Die Band als solche genießt bei mir einen gewissen Sonderstatus, da ihre Musik (zumindest für mich) bisher nicht immer von zentraler Bedeutung war – vielmehr waren es Regeners lyrische Ergüsse, die mich beispielsweise zum Kauf von „Mittelpunkt der Welt“ brachten – dass die Musik dabei durchaus auch Spass machen kann, war damals Nebensache.

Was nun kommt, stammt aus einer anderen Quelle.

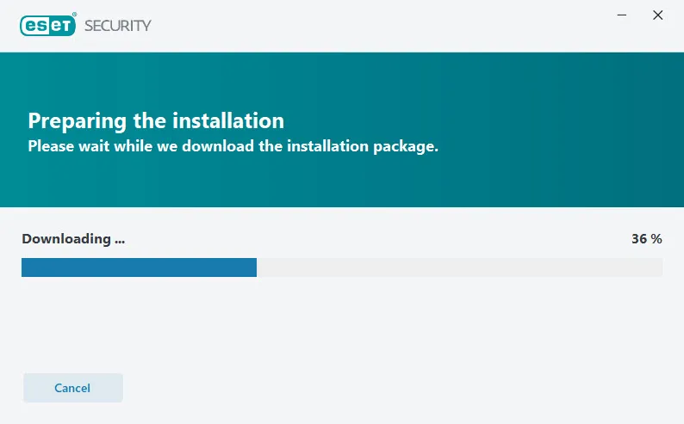This screenshot has height=424, width=684.
Task: Click the ellipsis after Downloading
Action: pyautogui.click(x=120, y=242)
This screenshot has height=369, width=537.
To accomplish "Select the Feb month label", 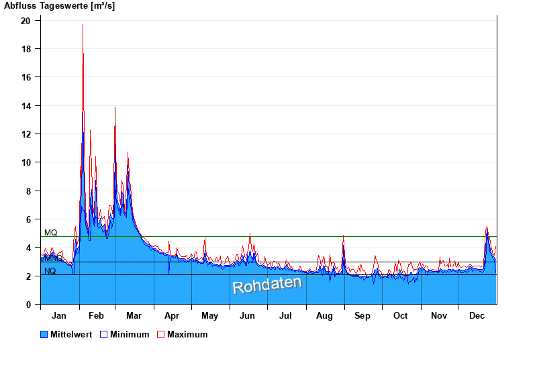I will 96,315.
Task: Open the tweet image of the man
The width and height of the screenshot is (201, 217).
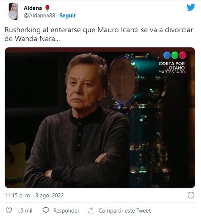Action: point(100,118)
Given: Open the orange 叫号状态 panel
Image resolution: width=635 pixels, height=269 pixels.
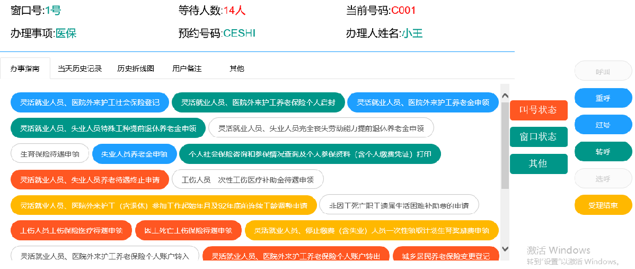Looking at the screenshot, I should pyautogui.click(x=539, y=110).
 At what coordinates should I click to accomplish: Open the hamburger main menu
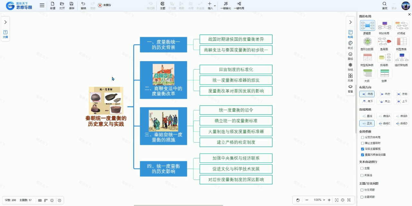pos(42,5)
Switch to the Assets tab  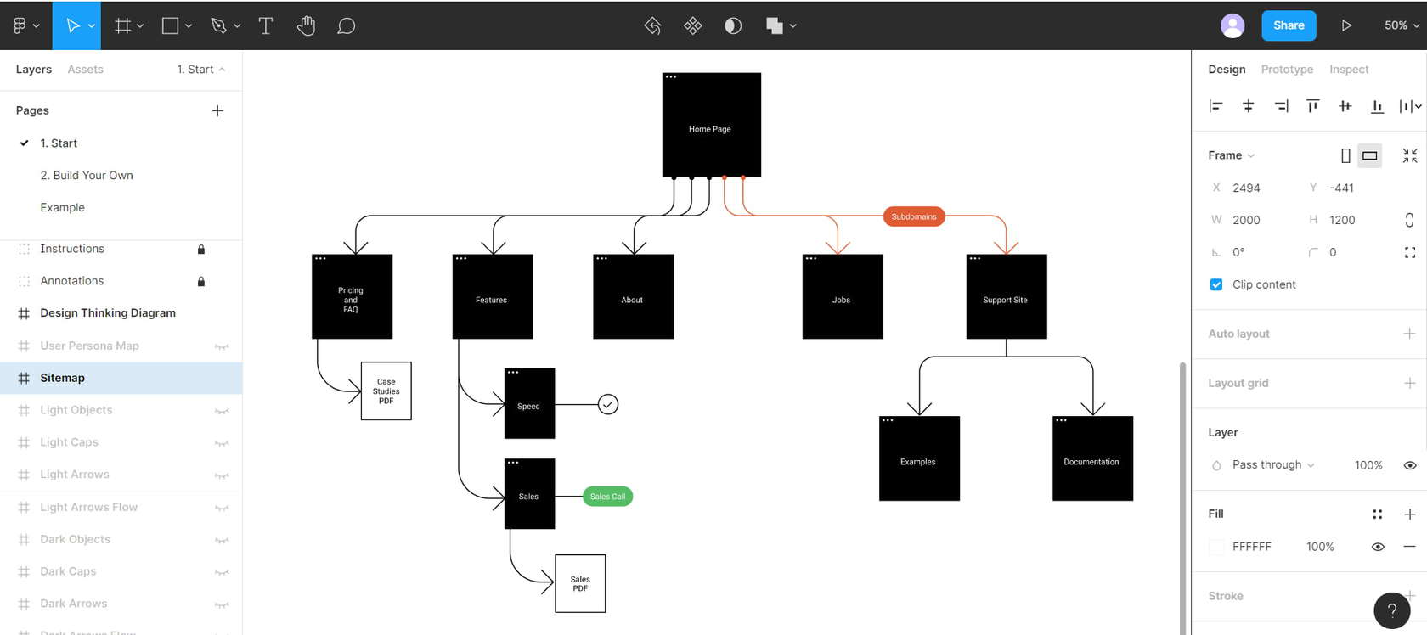pos(85,70)
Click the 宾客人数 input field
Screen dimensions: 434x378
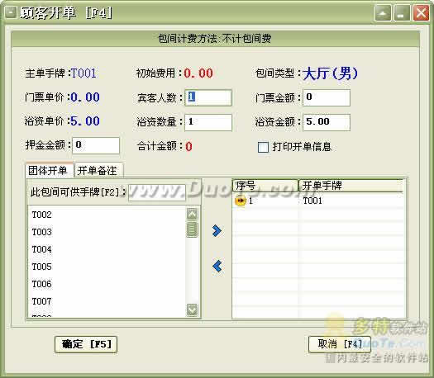(208, 97)
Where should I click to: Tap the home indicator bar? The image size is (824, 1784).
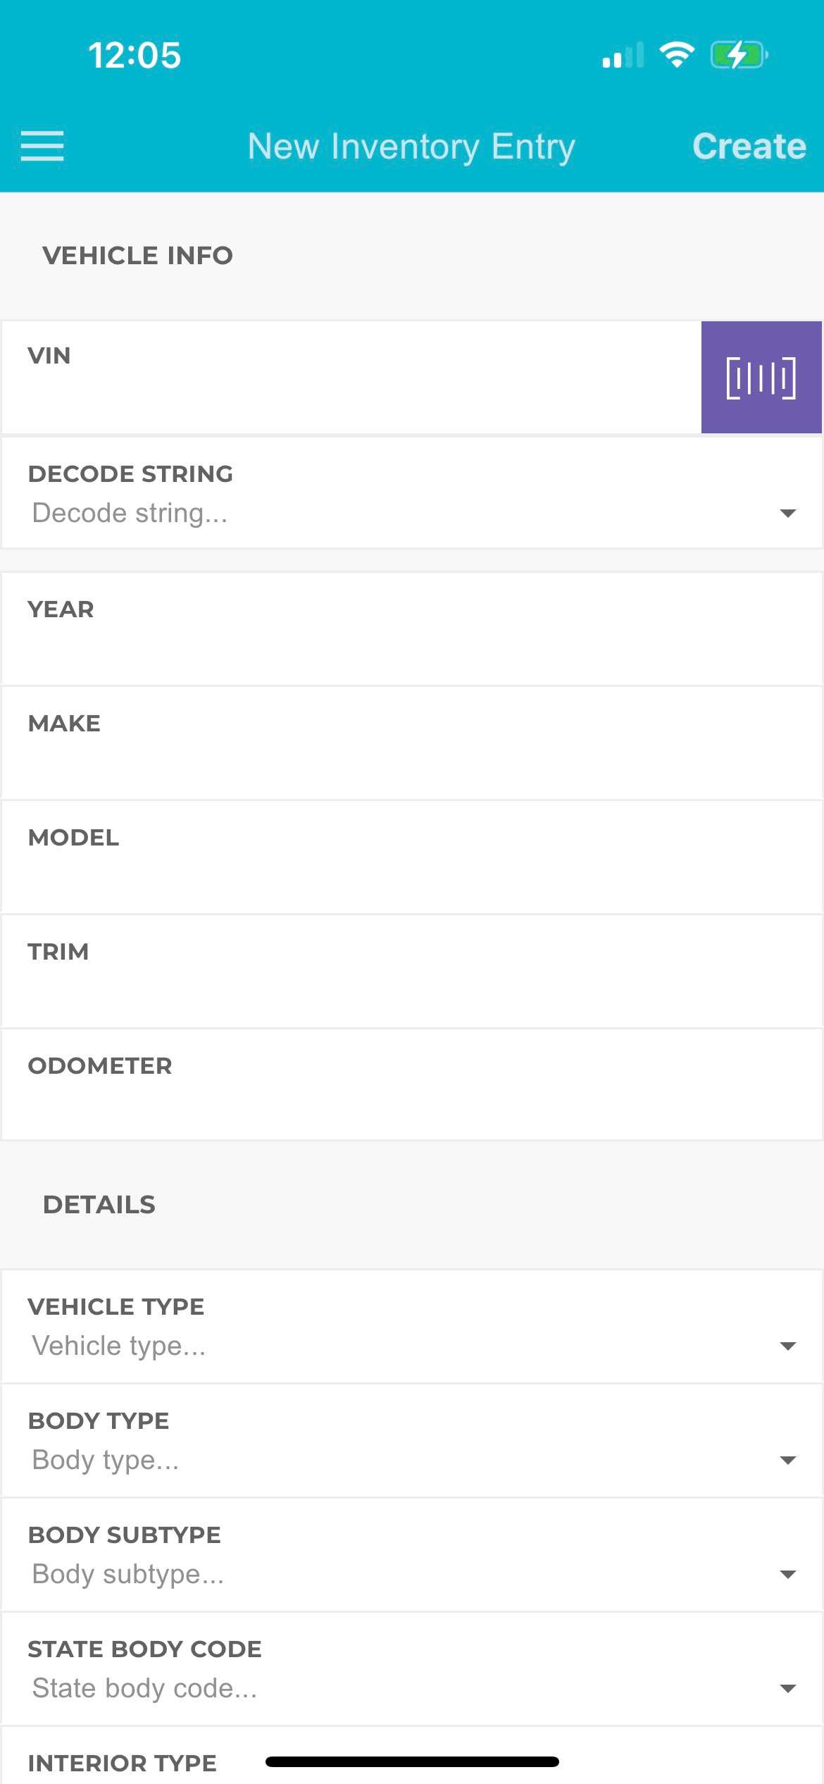click(x=412, y=1761)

Dass „Immer da, wo du bist, bin ich nie“ abwechslungsreicher ausgefallen ist als der Vorgänger – schon die Liste der verwendeten Instrumente ist bezeichnend – kommt dem Album natürlich nur zu Gute: Ob Mandoline, Ukulele, Melodica, Mundharmonika, Trompete, Geige, Streichquartett, Akkordeon oder der Chor – die instrumentale Vielfältigkeit könnte kaum größer sein. Und so stellt man bereits beim ersten Hördurchgang zufrieden fest, dass diesmal wirklich jeder Song seinen ganz eigenen Stil hat – wie man diesen dann auch immer bezeichnen will – egal ob Rock, schunkelbarer Schlager, Jazz, Country (Bottleneck-Action…yeah!) oder Folk Rock: Alles findet sich zu gewissen Anteilen mal mehr, mal weniger in den zehn Songs (plus Coversong), die es diesmal auf das Album geschafft haben.

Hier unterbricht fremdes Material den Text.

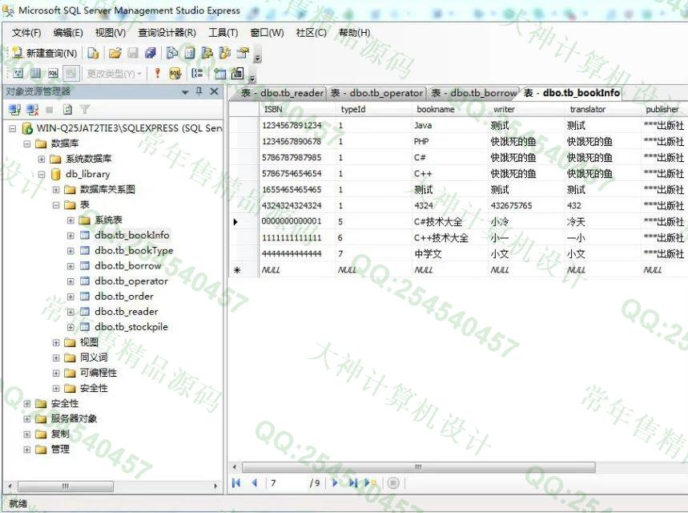Expand the dbo.tb_bookType table node
This screenshot has height=513, width=688.
[x=70, y=250]
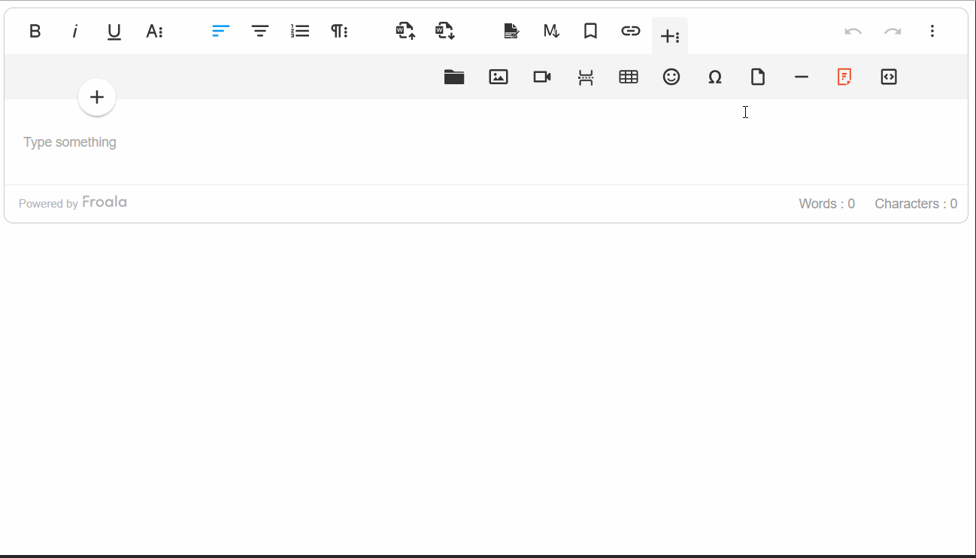Switch to code view

point(888,77)
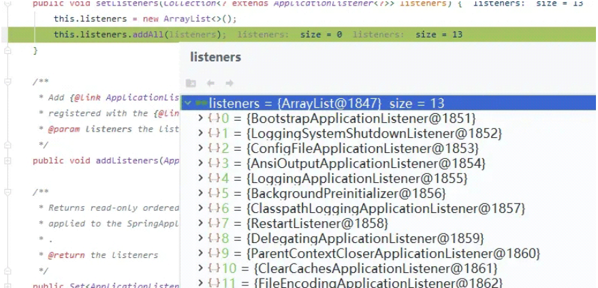Expand element 1 LoggingSystemShutdownListener
The height and width of the screenshot is (288, 598).
click(x=200, y=133)
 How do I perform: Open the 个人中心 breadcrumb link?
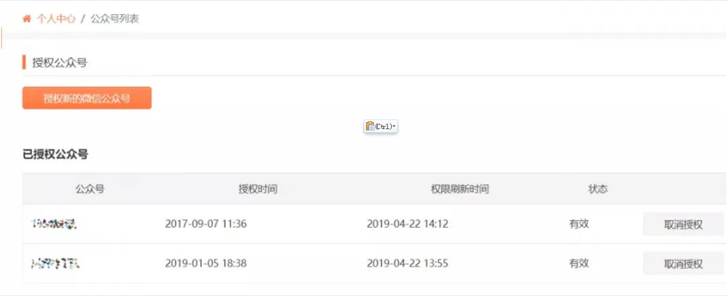tap(56, 19)
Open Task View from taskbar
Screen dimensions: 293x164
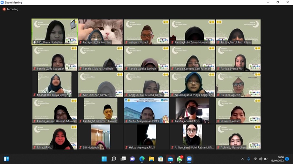tap(123, 159)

Doch auch dieses Mal kann die Musik so gut sein, wie sie will – das Beeindruckende an einem ELEMENT OF CRIME-Album ist immernoch Regeners Umgang mit der deutschen Sprache, den er, wie wohl kaum ein Anderer beherrscht: So mancher Schriftsteller würde wohl dafür sterben, in seinem Leben einmal einen Regener-Satz aufs Papier zu bringen:
„Dass das Bier in meiner Hand alkoholfrei ist, ist Teil einer Demonstration gegen die Dramatisierung meiner Lebenssituation – doch andererseits sagt man, das Schweinesystem ist auf nüchterne Lohnsklaven scharf, darum steht da auch noch ein Whiskey, weil man dem niemals nachgeben darf.“ (aus „Kaffee und Karin“)

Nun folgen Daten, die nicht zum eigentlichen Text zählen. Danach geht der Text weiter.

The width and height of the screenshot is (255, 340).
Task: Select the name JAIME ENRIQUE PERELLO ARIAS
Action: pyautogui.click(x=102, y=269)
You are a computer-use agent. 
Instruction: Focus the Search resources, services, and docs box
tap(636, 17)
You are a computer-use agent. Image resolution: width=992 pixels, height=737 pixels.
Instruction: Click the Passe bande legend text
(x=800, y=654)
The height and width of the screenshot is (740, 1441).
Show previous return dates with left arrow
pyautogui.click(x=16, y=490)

Ob die Liebeserklärung, die er aus einem, beim Schaukeln weggeflogenen Schuh über (mindestens) fünf Ecken entwickelt, oder Reime wie „Immer wenn ich Lieder sang und dabei auf und nieder schwang an Bändern die elastisch war’n in Ländern die fantastisch war’n“ (aus „Immer da wo du bist…“) , in denen er wortgewand wie kaum ein Anderer mit der deutschen Sprache jongliert – Regener beweist ein weiteres Mal, dass er der ungekrönte ((Ex-)Spargel)König der deutschen Gegenwartslyrik ist.
Dabei wirkt die Gesamtstimmung im Vergleich zu dem teilweise relativ depressiv-melodramatisch anmutenden Schlechtwetter-Album „Mittelpunkt der Welt“ trotz einiger besinnlicherer Songs wie „Bitte bleib bei mir“ eher draufgängerisch und aufgeweckt: Sowohl musikalisch als auch von der Gesangsperformance her strahlt das Album weit mehr Dynamik als der Vorgänger aus. Allein die Vielfältigkeit von Sven Regeners Stimme, die von Rio Reiser in „Kopf aus dem Fenster“ bis hin zum romantisch, melancholisch („Am Ende denk ich immer nur an dich“) reicht, ist beeindruckend.

So lebensnah war Herzschmerz noch nie: Denn auch wenn es, wie schon auf dem Vorgänger, bei den Texten immer wieder um Thematiken wie Einsamkeit, Liebe, und Sehnsucht geht, verkommt kein Song auf „Immer da wo du bist, bin ich nie“ zu einer platten Schnulze oder gar Kitsch. Zu verdanken hat man das Sven Regeners einzigartiger Fähigkeit, Bilder und Inhalte zu einem Text zu vereinen, die andere nichteinmal in zwei aufeinanderfolgenden Sätzen sinnvoll zu verbinden in der Lage gewesen wären – man denke bloß an Phrasen wie „Was für Cloppenburg Pfanni ist, bist du für mich“.